_REQUIREMENT A_.
Answer these questions about the letter to Nashville:
(i) What devastated homes, neighborhoods, and favorite local places this week?
(ii) Which city does the letter address?
(iii) What does the writer say they do not understand?

_TEXT EXCERPT_.

What a hard, sad, mixed-up time for our city. My heart breaks for so many in our community whose homes, neighborhoods, and favorite local places were devastated in the tornadoes this week. And yet... I swell with pride when I witness the ways neighbors are showing up for one another. Life often delivers both beauty and chaos together.

Dear Nashville, 

What a hard, sad, mixed-up time for our city. My heart breaks for so many in our community whose homes, neighborhoods, and favorite local places were devastated in the tornadoes this week. And yet... I swell with pride when I witness the ways neighbors are showing up for one another. Life often delivers both beauty and chaos together. I do not understand why life unfolds this way, but stand in awe of the hope and love and connections that emerge when unexpected loss rips through our community.

_DATA SUPPLIED_.
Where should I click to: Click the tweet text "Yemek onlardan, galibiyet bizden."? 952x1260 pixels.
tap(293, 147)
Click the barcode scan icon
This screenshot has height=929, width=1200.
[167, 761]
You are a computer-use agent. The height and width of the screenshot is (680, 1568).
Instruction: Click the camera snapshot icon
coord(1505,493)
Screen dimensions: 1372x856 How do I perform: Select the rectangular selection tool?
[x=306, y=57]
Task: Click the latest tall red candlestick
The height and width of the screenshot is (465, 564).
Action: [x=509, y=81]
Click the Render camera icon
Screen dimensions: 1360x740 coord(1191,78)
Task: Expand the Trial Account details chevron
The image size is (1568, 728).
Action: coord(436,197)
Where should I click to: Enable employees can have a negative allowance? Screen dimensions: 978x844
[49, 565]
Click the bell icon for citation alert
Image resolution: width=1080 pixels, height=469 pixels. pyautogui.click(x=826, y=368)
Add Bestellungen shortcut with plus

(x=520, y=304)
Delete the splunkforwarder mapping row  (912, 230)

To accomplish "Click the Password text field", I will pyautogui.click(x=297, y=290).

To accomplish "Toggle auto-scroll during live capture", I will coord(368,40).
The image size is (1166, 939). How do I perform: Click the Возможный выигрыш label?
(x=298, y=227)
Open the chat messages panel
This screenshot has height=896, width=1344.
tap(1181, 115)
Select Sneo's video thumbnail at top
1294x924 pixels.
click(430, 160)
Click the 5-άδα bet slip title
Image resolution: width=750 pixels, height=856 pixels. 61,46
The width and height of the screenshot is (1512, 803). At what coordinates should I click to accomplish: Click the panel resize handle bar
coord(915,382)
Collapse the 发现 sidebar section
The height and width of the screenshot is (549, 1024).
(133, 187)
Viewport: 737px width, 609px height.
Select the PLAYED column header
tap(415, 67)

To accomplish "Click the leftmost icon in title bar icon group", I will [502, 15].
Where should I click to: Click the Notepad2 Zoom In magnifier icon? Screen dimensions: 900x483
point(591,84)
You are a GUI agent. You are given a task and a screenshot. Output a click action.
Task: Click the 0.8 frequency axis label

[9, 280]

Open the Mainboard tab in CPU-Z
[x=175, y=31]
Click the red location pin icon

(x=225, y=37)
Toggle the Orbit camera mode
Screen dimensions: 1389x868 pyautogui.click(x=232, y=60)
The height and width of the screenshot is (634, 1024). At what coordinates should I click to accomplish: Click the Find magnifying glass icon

_REQUIREMENT B_.
In the rows, begin at the line that has "Task: Click the latest tall red candlestick" and stop after the line that has "Delete the splunkforwarder". Write those lines out again, swapping "icon" for "button" and leaving everything else unchanged.

_EXERCISE RESPONSE A_.
(i) The tornadoes.
(ii) Nashville.
(iii) Why life unfolds this way.

_EXERCISE RESPONSE B_.
Task: Click the latest tall red candlestick
The height and width of the screenshot is (465, 564).
Action: [x=509, y=81]
Click the Render camera button
Screen dimensions: 1360x740 coord(1191,78)
Task: Expand the Trial Account details chevron
The image size is (1568, 728).
Action: coord(436,197)
Where should I click to: Enable employees can have a negative allowance? Screen dimensions: 978x844
[49, 565]
Click the bell button for citation alert
Image resolution: width=1080 pixels, height=469 pixels. pyautogui.click(x=826, y=368)
Add Bestellungen shortcut with plus

(x=520, y=304)
Delete the splunkforwarder mapping row  (912, 230)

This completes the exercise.